Der vorliegende Band, worin François Caillat in das Denken Michel Foucaults einführt, und zwar großteils im Gespräch, mit Geoffroy des Lagasnerie, Arlette Farge, Leo Bersani und Georges Didi-Huberman, wirft pointiert vor allem darauf ein Licht, wie Foucaults Denkbewegungen sich entwickeln.

Immer, so scheint es, ist da der Gegensatz zwischen u.a. sympolischen Zentren und Peripherien, wobei das Gleichgewicht die Kunst ist: aus ihm zu geraten, wo das Ereignis es erfordert, es aber diskursiv auch wieder zu finden.

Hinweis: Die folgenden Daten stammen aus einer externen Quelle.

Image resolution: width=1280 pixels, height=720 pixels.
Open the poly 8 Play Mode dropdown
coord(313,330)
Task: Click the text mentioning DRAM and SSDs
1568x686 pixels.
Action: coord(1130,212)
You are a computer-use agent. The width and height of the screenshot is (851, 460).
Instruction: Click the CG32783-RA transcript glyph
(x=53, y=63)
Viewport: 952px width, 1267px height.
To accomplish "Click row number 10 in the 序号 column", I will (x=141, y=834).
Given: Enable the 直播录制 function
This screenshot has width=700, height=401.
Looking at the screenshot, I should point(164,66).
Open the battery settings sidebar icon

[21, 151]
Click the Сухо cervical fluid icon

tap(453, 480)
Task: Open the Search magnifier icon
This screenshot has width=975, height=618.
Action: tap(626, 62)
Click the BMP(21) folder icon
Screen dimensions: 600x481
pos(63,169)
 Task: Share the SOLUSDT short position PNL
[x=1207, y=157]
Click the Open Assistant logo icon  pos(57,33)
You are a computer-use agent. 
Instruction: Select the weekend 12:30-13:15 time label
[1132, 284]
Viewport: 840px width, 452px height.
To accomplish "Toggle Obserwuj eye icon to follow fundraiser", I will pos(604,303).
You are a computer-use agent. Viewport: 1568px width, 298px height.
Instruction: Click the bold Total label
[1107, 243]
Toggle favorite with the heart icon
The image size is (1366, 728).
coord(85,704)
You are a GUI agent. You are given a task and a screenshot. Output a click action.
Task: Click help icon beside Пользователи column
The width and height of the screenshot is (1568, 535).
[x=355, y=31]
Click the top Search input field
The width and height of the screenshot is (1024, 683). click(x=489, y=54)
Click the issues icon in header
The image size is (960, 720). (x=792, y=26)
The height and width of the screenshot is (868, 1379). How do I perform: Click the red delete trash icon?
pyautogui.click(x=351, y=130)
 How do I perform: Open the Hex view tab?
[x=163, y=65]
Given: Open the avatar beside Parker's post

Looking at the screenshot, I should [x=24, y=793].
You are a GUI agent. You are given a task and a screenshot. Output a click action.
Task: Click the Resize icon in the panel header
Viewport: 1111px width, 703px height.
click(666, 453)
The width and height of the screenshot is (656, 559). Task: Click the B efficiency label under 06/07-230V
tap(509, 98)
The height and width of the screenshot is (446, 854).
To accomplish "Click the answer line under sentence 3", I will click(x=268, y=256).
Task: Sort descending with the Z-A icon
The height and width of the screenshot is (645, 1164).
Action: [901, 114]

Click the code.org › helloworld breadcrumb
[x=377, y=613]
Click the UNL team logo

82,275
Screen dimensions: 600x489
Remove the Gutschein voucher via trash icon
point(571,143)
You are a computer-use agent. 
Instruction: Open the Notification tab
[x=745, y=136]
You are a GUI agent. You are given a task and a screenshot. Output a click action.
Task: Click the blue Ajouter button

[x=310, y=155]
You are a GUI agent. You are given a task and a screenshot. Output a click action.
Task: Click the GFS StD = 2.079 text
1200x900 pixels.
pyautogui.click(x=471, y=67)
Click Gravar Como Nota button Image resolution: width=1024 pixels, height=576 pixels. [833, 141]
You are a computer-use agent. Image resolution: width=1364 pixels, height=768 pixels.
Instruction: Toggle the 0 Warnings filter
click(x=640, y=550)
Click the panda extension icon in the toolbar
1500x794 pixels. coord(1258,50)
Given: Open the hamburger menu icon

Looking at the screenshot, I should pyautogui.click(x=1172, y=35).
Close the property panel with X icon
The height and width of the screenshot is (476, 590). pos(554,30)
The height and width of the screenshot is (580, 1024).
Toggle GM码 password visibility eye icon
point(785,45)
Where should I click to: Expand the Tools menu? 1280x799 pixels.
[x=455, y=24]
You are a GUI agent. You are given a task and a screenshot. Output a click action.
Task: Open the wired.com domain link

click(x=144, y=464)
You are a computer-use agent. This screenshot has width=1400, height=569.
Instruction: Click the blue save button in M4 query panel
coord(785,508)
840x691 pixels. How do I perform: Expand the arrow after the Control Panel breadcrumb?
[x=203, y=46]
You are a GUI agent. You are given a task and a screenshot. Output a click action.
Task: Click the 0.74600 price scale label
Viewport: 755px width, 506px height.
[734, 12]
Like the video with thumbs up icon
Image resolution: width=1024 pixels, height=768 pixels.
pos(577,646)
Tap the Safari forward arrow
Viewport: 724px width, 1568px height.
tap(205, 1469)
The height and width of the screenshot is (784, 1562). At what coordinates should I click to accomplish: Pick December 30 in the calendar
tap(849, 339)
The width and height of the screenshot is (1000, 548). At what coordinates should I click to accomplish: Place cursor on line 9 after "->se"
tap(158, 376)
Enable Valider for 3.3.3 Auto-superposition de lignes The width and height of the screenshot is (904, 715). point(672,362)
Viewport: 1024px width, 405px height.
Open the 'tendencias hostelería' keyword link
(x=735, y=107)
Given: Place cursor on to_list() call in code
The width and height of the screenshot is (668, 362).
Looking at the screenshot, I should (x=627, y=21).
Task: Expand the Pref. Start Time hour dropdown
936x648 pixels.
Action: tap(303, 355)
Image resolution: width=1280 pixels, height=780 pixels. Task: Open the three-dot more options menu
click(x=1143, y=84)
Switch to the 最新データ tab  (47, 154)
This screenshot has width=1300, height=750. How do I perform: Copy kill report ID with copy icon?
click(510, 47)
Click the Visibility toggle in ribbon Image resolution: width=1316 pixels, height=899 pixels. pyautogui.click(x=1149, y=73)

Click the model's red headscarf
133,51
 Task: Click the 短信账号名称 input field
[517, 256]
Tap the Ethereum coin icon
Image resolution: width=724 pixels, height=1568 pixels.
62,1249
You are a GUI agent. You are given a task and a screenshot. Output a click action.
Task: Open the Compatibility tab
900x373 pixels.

So wird das, was den Menschen oder das Denken präformiert, aufgedeckt, Aufklärung der „Unklarheiten”, aus denen sich alle Macht-Effekte ergeben: „Niemand sagt etwas, aber es wird
gesagt.”

Es geht also um „Unterbrechungen”, die „bedeutungstragend” werden und es nicht immer werden sollten, wogegen Foucault „identitätsmobil” in diesem Unterbrechen bleibt, unentschieden: Hier wird Stil Denken und Denken Stilfrage. Didi-Huberman beschreibt dies so:

„Der Text ist so durchdacht, dass man sich am Ende jedes Satzes denkt: Ganz genau, so ist es. Und der Beginn des folgenden Satzes stellt die Dinge wieder infrage.”

„Der Gipfel sind Gedichte, da muss man bei jeder Zeile einen Schnitt machen.”

Es gibt Systematischeres, es gibt Detailreicheres zu Foucault – aber in bezug auf seine Schnittstellen-Kunst ist der vorliegende geglückt wie nur weniges aus der Sekundärliteratur.